What you have to do:
Report how many lines in the material below contain the string "size". Give only the number.

[Begin Material for the task]

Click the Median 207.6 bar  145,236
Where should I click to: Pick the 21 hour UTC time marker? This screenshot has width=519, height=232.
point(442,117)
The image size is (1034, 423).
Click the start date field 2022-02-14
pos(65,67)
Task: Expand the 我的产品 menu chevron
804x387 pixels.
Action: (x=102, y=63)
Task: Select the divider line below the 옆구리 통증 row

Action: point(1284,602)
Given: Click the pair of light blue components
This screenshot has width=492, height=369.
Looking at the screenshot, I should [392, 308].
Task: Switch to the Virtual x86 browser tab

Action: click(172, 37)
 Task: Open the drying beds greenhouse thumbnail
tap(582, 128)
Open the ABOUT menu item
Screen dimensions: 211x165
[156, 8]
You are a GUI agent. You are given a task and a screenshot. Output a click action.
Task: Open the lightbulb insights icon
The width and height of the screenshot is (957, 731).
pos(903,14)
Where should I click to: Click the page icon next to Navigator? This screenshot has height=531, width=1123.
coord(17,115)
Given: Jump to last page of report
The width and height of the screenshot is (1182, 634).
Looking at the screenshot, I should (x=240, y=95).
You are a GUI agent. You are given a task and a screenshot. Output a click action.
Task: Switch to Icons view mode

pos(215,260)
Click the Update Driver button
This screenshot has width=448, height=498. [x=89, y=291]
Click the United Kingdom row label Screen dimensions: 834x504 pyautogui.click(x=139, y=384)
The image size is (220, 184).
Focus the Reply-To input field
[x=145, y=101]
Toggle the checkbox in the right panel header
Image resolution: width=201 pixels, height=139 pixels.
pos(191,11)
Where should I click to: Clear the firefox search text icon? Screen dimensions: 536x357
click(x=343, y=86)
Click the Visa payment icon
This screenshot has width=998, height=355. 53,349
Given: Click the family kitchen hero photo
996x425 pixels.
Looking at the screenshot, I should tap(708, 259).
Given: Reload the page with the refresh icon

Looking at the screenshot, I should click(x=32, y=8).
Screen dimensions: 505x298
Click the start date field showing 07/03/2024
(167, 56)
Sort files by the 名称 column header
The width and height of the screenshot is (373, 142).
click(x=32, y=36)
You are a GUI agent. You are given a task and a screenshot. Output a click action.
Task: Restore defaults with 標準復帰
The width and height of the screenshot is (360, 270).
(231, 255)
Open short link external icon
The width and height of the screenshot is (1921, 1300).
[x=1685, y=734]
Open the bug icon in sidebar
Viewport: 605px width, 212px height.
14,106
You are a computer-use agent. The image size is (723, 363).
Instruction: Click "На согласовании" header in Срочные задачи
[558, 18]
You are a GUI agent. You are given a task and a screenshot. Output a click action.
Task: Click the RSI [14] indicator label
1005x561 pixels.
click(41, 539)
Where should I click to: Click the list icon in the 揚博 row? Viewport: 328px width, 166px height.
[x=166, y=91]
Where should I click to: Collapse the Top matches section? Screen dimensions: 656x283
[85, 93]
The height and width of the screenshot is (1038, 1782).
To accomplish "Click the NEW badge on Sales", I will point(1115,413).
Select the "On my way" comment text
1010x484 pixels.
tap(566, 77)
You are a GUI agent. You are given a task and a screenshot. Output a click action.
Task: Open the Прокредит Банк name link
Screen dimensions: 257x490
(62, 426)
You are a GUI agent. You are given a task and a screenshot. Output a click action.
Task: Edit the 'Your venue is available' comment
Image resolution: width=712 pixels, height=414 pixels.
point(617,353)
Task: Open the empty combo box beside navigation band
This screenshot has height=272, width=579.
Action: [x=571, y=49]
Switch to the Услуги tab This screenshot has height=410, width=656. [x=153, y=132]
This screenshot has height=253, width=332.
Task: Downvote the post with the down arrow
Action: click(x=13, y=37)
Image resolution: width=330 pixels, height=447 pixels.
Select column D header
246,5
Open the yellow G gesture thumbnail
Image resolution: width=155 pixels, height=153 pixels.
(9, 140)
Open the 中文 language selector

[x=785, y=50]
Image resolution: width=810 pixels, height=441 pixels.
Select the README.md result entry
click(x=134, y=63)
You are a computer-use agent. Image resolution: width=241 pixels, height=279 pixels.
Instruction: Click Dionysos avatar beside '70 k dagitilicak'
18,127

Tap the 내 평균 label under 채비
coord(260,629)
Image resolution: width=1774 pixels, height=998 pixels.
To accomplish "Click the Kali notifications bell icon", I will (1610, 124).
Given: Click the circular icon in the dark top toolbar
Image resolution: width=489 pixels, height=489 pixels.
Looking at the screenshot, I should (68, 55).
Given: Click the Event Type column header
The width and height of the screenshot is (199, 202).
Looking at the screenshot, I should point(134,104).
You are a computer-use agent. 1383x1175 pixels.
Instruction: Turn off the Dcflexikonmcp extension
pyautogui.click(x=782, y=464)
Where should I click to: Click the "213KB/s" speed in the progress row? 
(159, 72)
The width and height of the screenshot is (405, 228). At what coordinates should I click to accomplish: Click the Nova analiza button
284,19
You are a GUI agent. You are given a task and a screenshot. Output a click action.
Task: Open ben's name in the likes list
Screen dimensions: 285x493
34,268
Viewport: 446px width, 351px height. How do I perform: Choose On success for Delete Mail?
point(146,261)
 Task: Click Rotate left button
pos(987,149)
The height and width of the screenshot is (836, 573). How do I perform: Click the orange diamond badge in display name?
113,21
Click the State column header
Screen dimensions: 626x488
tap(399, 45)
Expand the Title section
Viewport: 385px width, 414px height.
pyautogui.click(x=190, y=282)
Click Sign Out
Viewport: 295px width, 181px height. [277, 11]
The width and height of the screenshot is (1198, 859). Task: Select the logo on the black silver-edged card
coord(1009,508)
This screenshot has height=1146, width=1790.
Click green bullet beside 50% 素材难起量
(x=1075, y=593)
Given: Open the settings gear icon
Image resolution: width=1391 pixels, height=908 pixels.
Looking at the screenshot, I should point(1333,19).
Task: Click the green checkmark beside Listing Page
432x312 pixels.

[End Material for the task]

Output of the task:
3